Cumhurbaşkanı ve AK Parti  Genel Başkanı Recep Tayyip Erdoğan, yeni anayasaya çalışmasını tamamladıklarını belirterek, "Ortağımız MHP kendi taslağını bize sundu. Diğer partilerin de bu yönde hazırlıkları olduğunu biliyoruz. Bizim çalışmamız da bitti aynı şekilde. Biz de kendilerine bunu sunacağız. İnşallah yıl sonuna doğru tüm bu metinleri bir araya getirerek ortak bir teklif haline dönüştürmenin yollarını arayacağız. Amacımız Meclis’teki tüm partilerin yeni ve sivil anayasa çalışmalarına yapıcı, etkin, samimi destek vermelidir. Arzu ettiğimiz şekilde bir uzlaşma zemini oluşmazsa Cumhur İttifakı olarak bizi destekleyen diğer partilerle birlikte kendi hazırlığımızı milletimizin takdirine sunmakta kararlıyız" dedi.

Cumhurbaşkanı Erdoğan, "Demokrasi ve Özgürlükler Adası" adı verilen Yassıada'da, AK Parti 'nin Genişletilmiş İl Başkanları Toplantısı'nı yaptı. Erdoğan, burada yaptığı konuşmada 27 Mayıs 1960 Darbesi'ni yapanların açıklamalarında, 'kendilerini CHP yöneticilerinin kışkırttıklarını' söylediklerini aktarırken, "Biz bu üslubu nice CHP yöneticilerinden duymaya devam ediyoruz. Milletin değerlerine, demokrasiye ve milli iradeye güvensizlik, darbecilik ülke düşmanları ile kol kola yürüme hastalığı CHP yöneticilerinin adeta genlerine işlemiştir" dedi.

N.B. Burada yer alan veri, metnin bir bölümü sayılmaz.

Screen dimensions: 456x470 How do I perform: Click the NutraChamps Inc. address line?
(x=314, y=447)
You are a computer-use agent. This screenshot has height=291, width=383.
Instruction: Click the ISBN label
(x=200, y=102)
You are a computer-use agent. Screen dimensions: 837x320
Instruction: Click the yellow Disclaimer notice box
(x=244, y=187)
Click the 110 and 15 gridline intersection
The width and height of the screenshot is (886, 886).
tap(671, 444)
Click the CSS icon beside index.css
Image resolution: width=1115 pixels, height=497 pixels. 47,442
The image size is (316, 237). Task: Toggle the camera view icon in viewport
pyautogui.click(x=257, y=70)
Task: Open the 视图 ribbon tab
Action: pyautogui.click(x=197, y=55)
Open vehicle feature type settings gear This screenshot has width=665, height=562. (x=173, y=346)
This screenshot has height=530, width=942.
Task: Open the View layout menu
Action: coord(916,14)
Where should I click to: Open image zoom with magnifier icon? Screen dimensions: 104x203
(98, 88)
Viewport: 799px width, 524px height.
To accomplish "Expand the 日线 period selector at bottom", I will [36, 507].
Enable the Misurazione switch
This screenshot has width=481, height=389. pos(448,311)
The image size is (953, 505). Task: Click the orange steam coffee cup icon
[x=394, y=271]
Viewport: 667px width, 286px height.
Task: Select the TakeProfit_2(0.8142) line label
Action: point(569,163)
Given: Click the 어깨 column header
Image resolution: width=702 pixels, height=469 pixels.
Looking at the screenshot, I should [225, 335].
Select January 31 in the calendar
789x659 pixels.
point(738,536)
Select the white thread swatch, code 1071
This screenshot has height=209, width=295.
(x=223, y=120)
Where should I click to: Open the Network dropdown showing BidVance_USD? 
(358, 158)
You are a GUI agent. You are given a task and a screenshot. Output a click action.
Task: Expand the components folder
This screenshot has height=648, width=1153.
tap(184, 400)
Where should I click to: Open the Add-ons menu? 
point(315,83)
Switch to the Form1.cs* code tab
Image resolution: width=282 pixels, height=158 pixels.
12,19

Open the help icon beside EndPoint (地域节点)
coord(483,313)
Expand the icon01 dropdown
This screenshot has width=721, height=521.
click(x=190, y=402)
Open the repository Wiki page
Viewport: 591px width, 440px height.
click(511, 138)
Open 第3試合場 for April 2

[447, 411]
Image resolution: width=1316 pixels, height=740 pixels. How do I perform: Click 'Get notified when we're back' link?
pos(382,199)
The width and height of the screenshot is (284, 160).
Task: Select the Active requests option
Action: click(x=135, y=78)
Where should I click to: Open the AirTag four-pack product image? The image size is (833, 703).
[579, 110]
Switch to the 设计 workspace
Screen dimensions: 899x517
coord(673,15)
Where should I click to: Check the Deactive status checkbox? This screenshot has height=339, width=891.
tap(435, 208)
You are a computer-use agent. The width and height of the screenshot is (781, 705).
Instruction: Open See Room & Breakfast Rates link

SİYASET HABERLERİ İÇİN TIKLAYINIZ

YALANLARI TEKRAR ETME STRATEJİSİ

Erdoğan, AK Parti 'nin 19 yılda Türkiye'yi hem demokraside hem özgürlüklerde hem kalkınmada Cumhuriyet tarihinin tamamında yapılanların fersah fersah ilerisine taşıdığı için husumetleri üzerine topladığını savunarak, "Son dönemde yalan ve iftira konusunda vitesi yükselttiler. Man Adası'ndan tank-palet fabrikasında, 128 milyar dolardan son iddialara kadar yalanları tekrar etme strateji izlenmektedir. Biz onların yalan söylediklerini biliyoruz. Onlar kendilerinin yalan söylediklerini biliyorlar, Bizim onların yalan söylediklerini bildiğimizi de biliyorlar. Biz onların yalan söylediklerini bildiğimizi bildiklerini de biliyoruz" diye konuştu.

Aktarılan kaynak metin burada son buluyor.